As-fan
As-fan is a R&D term to describe how a booster pack looks like "as fanned", i.e. spread out across the table in a fan-like shape.[1] It assigns a number to the actual frequency of certain cards in booster packs.[2]
The number "as-fan" is a combination of the rarity of the card, the number of cards with the same rarity and the set number of cards with that rarity in a booster pack. Each draft booster pack (on average—there can be variance) has ten commons, three uncommons, a land (usually basic), and one rare or mythic rare. Fifty commons will show up much more because ten of the fifteen slots are allocated to common while only one slot is allocated to rare (and one out of eight times it gets replaced by a mythic rare).[3] For example, in multicolored sets, four to six colored slots are replaced by multicolored cards or mana fixing, which results in about 20 gold cards out of 100 commons. This can result in 2 gold cards as-fan, meaning that on average each booster contains two gold cards. Similarly, each color has a different creature as-fan, with white being 60% and blue—being the lowest—at 47%.[4][5] This typically works out to white having 12 common creatures compared to 7 "spells", and blue having 10 common creatures to 9 "spells". Defenders are often counted as "spells" while noncreature spells that create creature tokens are counted as creatures.

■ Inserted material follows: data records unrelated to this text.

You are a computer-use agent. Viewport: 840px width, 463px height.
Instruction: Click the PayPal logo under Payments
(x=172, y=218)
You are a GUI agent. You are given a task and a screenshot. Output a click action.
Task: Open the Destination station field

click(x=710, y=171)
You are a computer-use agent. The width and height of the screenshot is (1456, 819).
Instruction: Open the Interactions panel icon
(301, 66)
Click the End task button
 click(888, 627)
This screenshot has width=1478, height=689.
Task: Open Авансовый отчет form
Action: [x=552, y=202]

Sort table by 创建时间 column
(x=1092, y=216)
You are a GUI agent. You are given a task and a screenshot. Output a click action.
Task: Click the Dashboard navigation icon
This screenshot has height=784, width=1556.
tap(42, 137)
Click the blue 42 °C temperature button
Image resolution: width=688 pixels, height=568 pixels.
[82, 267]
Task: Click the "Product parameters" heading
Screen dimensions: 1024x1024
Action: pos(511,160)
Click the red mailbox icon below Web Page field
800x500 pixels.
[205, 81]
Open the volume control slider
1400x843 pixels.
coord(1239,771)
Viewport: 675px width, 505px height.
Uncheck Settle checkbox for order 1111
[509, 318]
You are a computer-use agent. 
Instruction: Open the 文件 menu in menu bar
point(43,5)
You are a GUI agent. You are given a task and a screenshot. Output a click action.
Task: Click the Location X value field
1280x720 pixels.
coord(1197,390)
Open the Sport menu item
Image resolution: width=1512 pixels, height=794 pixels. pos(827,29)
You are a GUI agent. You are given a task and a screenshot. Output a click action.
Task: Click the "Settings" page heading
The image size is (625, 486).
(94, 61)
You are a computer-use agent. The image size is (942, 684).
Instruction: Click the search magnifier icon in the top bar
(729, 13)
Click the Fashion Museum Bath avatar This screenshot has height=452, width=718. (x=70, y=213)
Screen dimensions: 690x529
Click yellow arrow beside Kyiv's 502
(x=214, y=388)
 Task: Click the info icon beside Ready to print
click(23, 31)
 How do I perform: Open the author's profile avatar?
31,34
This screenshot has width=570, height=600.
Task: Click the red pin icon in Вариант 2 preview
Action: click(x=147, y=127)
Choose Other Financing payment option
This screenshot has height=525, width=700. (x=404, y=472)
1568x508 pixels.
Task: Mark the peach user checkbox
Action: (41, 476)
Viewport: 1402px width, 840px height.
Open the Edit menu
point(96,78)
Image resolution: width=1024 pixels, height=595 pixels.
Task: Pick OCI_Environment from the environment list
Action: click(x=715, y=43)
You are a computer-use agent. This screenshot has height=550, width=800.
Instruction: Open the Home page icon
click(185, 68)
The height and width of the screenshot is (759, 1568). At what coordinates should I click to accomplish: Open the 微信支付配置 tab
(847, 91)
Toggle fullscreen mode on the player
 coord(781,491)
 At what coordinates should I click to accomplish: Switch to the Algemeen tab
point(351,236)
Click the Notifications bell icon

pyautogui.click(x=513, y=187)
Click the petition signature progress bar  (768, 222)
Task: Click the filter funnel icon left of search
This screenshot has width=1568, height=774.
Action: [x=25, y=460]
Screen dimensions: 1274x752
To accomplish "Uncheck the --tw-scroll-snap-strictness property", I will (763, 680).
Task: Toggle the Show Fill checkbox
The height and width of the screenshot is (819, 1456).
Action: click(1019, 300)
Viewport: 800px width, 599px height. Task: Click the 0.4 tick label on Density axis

Mark Rosewater used to say that “If your theme’s not at common, it’s not your theme”. This came from a time where rarity was the only tool to control as-fan.[6] With modern collating technology to do things like a guaranteed card per booster pack, there's now other ways to guarantee the theme is recognizable with just a few packs opened. Innistrad began with double-faced cards with one in each pack. Dominaria's legend theme was set with an uncommon or higher legendary in every pack, which was later also done with Planeswalkers in War of the Spark. Zendikar Rising later combined these two with its MDFCs, upping the "land" count and theme without saturating rarities with nonbasic lands. Strixhaven: School of Mages had another variation, where the mythic, rare and common Lessons are on one sheet and guaranteed one each pack, while uncommon Lessons are distributed as normal.
References
- ↑ Mark Rosewater (November 7, 2016). "A Few More Words from R&D". magicthegathering.com. Wizards of the Coast.
- ↑ Mark Rosewater (May 09, 2011). "The Issue Is Legen—Wait for It—Dary". magicthegathering.com. Wizards of the Coast.
- ↑ Mark Rosewater (June 10, 2013). "A Few More Words from R&D". magicthegathering.com. Wizards of the Coast.
- ↑ Sam Stoddard (February 20, 2015). "Presidents, Kings, Role of the Leads". magicthegathering.com. Wizards of the Coast.
- ↑ Mark Rosewater (May 21, 2016). "Still don't know what as-fan really means.". Blogatog. Tumblr.
- ↑ Mark Rosewater (March 10, 2019). "You've stated repeatedly that if it isn't your theme at common, it isn't your theme.". Blogatog. Tumblr.